CEO Briefing: CBR talks to CEO Craig Donaldson about the software that helps his bank challenge financial institutions.
When Metro Bank became the first new bank to open in the UK for over a century, it made customer care and relationships its focus.
At the heart of that are a variety of Software-as-a-Service (SaaS) products that the challenger bank has developed in its own image.
CEO Craig Donaldson told CBR there were various reasons why the firm decided to go this way right from its inception: "One is the cost to establish yourself. If you’re trying to build all of the fixed costs into an organisation, for a small organisation that’s exceptionally expensive. Whereas you consume your software as you grow, you pay as you grow."
He also says that "If you consume software as a service you’re constantly upgrading it, therefore you’re avoiding falling into the legacy of the past."
Donaldson says that working with partners such as Microsoft and Temenos, two of his firm’s key suppliers, means that "I’m consuming from people who are the best at what they do, which means I can focus on being the best at what I do."
As well as using Temenos banking technology and the full Microsoft stack, Donaldson says Equifax, Trusteer, IBM and BAE are amongst its partners, while Darktrace and ZScaler technology is deployed for security.
This is not to say that there is not a lot of development going on in Metro Bank itself. Donaldson estimates that there are over 80 in house developers, around 4% to 5% of his workforce, and all the development work is in sourced.
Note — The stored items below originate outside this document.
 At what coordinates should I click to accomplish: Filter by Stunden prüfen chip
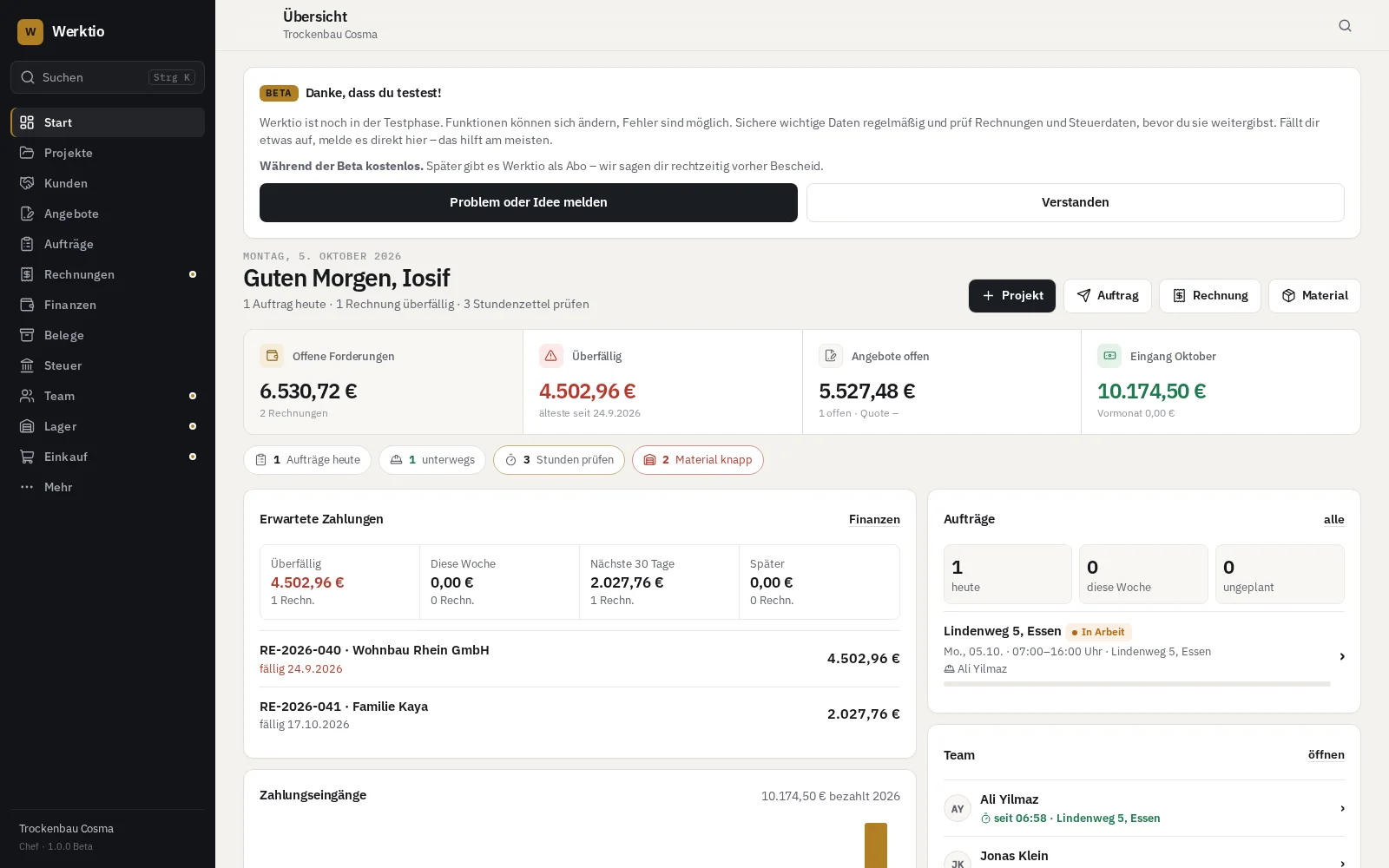coord(559,460)
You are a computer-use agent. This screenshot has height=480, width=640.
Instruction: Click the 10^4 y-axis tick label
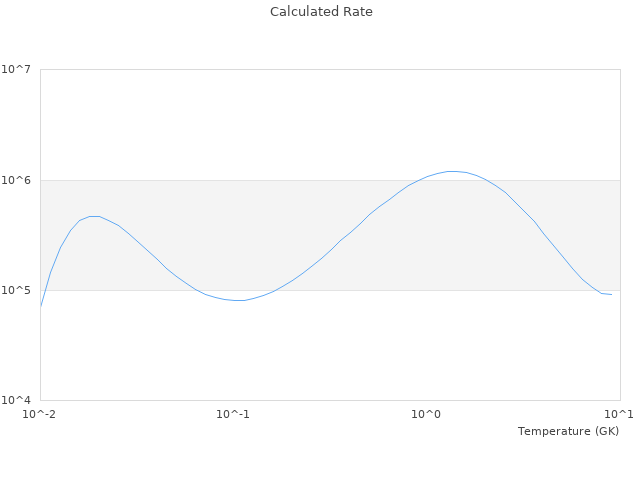point(20,400)
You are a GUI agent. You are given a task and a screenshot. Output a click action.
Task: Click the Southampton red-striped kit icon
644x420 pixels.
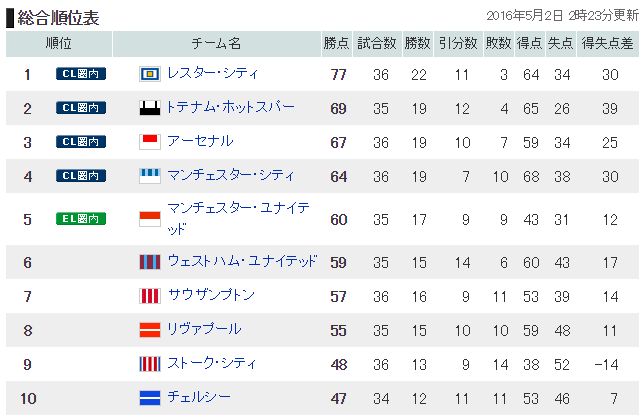pyautogui.click(x=150, y=296)
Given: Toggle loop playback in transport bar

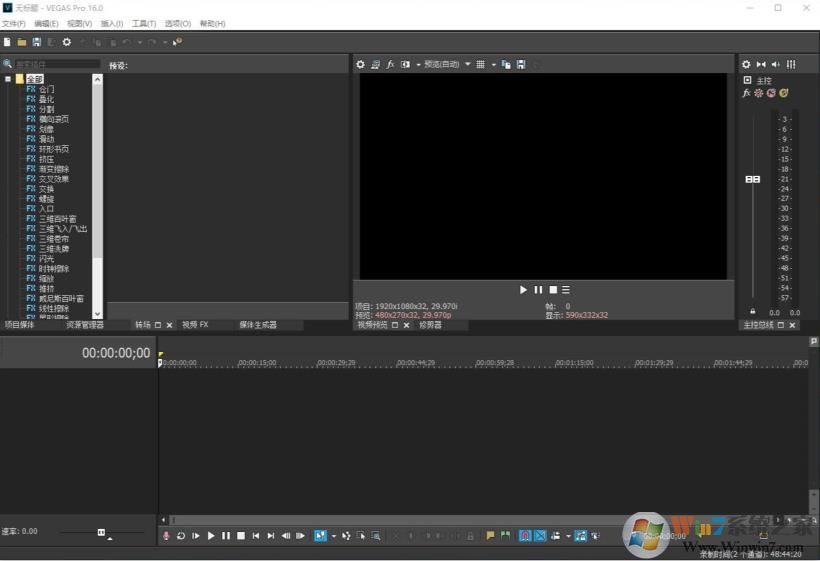Looking at the screenshot, I should (x=181, y=536).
A lot of the work his developer teams do is "about how you take the software and configure it and put the front ends on it to deliver better to the customer," he says. He gives the example of an app function that allows customers to freeze a card they fear is lost, and then unfreeze it if it’s found again, as a key Metro Bank tool they have built.
Donadlson, who describes himself as "a techy at heart", believes that Metro Bank is boosted by being a brand new bank, as opposed to others which have been spun out of existing institutions, such as TSB. He says that the lack of existing infrastructure when Metro Bank entered the market was "definitely an advantage."
"The only way we keep the advantage" he says, "is by keeping at the forefront of it. Something you’ve got to be really conscious of, as soon as you’ve put new software in, or the new hardware in, it’s legacy."
The firm uses betwee 28 and 30 different services, a fairly clean architecture. "We try and avoid the spaghetti", says Donaldson. "I can get my architecture on one page."
The company is highly data intensive too, making sure it provides a single client view, so that all data about a customer is drawn into one spot.
"I have one operational data store, and I have one core banking store, and I have realtime links so that my transaction database feeds everything else into my operational data store. I cannot have data silos", says Donaldson.
As Metro Bank goes from being the challenger to the challenged, with Atom bank and other totally digital banking offerings arriving into the marke, it’s ability to iterate has never been more important.